12.8.3Political Activities:

Restrictions on the political activities of ISO Employees are limited only to the extent that ISO Employees may not engage in lobbying activities on behalf of a Market Participant.  Beyond this political activity, ISO Employees are not restricted from participating in any legal political activity so long as they do not purport, directly or indirectly, to represent the ISO without authorization.

ISO Employees are not precluded from holding public office so long as upon accepting public office the ISO compliance officer or designee is notified in writing.  The ISO Employee’s work in the public office must not detract from the ISO Employee’ s performance in connection with the ISO, and the ISO Employee shall not represent the ISO in his/her capacity as a public official and shall not use ISO resources for work related to the public office.

Any ISO Employee holding a public office shall abstain from voting or participating in any debate or matters relating to the ISO as part of his/her duties in public office.

12.8.4Secondary Employment:[2]

ISO Employees shall not take Secondary Employment with a Market Participant or its Affiliate nor transact business with a Market Participant or its Affiliate other than as a retail customer.  ISO Employees may take Secondary Employment with a non-Market Participant if the employment: (1) will not embarrass or discredit the ISO; (2) will not interfere with the duties or involve the use of ISO resources, materials or assets; (3) will not create a conflict of interest for the ISO or the ISO Employee; (4) will not result in any Market Participant receiving an advantage, real or apparent, over other Market Participants with respect to the ISO; and (5) is fully disclosed to the ISO prior to commencement of employment with a Secondary Employer and the ISO compliance officer or designee determines whether the criteria of (1) through (4) are met and then authorizes the Secondary Employment in writing.

Where an ISO Employee takes Secondary Employment with a non-Market Participant, that ISO Employee may not transact business with the ISO on behalf of the Secondary Employer.

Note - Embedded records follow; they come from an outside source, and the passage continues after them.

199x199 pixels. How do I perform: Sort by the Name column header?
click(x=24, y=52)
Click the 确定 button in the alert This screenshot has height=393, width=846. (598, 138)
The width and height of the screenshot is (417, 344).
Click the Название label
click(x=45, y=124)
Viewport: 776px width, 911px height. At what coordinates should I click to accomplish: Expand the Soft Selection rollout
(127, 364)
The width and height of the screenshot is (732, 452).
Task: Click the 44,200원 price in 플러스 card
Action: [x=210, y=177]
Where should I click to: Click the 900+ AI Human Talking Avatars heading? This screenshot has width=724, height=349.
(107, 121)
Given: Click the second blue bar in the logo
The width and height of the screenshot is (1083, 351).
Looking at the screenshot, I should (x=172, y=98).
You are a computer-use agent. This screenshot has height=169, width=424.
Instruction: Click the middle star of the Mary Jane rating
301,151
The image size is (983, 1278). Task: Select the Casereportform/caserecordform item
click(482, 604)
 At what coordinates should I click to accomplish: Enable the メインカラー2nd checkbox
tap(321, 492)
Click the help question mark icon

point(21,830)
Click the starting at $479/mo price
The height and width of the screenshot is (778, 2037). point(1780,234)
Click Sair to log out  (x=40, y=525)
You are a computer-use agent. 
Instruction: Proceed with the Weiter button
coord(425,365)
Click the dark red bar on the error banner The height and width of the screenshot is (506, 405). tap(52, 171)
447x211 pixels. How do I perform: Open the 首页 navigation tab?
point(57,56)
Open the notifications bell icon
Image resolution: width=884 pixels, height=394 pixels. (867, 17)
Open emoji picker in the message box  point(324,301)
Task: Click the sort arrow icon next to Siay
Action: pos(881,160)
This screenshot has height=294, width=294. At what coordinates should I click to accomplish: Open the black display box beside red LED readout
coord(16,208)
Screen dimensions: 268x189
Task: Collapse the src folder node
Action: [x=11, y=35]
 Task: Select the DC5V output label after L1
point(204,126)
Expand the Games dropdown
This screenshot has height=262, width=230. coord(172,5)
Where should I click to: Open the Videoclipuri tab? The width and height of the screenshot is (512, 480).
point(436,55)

An ISO Employee shall not serve as a representative of a member of the Executive Committee of the NYSRC.

12.8.5Other Conflicts of Interest:

ISO Employees must not directly or indirectly request or accept any service (other than as a retail customer of a Market Participant receiving electric, gas or steam service for heating, etc.), money, gift, loan or discount from any Market Participant or any of its Affiliates.  Gifts should be returned or offers declined with an appropriate explanation.  If a gift is not returnable (e.g., perishable), the gift should be given to the compliance officer for donation to a charity or destroyed.  ISO Employees shall not accept meals or entertainment from actual or potential Market Participants, except when it would be socially humiliating to decline the meal or entertainment; if an ISO Employee accepts such a meal or entertainment, the ISO Employee shall promptly report such acceptance to the compliance officer.

Acceptance of an offer of anything of more than nominal value, including but not limited to vacations, property, loans, contributions or unpaid services by ISO Employees from a representative of a Market Participant or any of its Affiliates shall be considered a conflict of interest.

Engaging in outside non-business activity that materially decreases the impartiality, judgment, or effectiveness of ISO Employees shall also be considered a conflict of interest.

 

Effective Date: 1/1/2016 - Docket #: ER16-398-000 - Page 1


[1] The term “Securities” refers to stocks, stock options, bonds and any other instruments of debt or equity.

[2] Secondary Employment refers to participation in (1) a second job (part-time, full-time or project related), or (2) an organization including, without limitation, a corporation, association, partnership or sole proprietorship.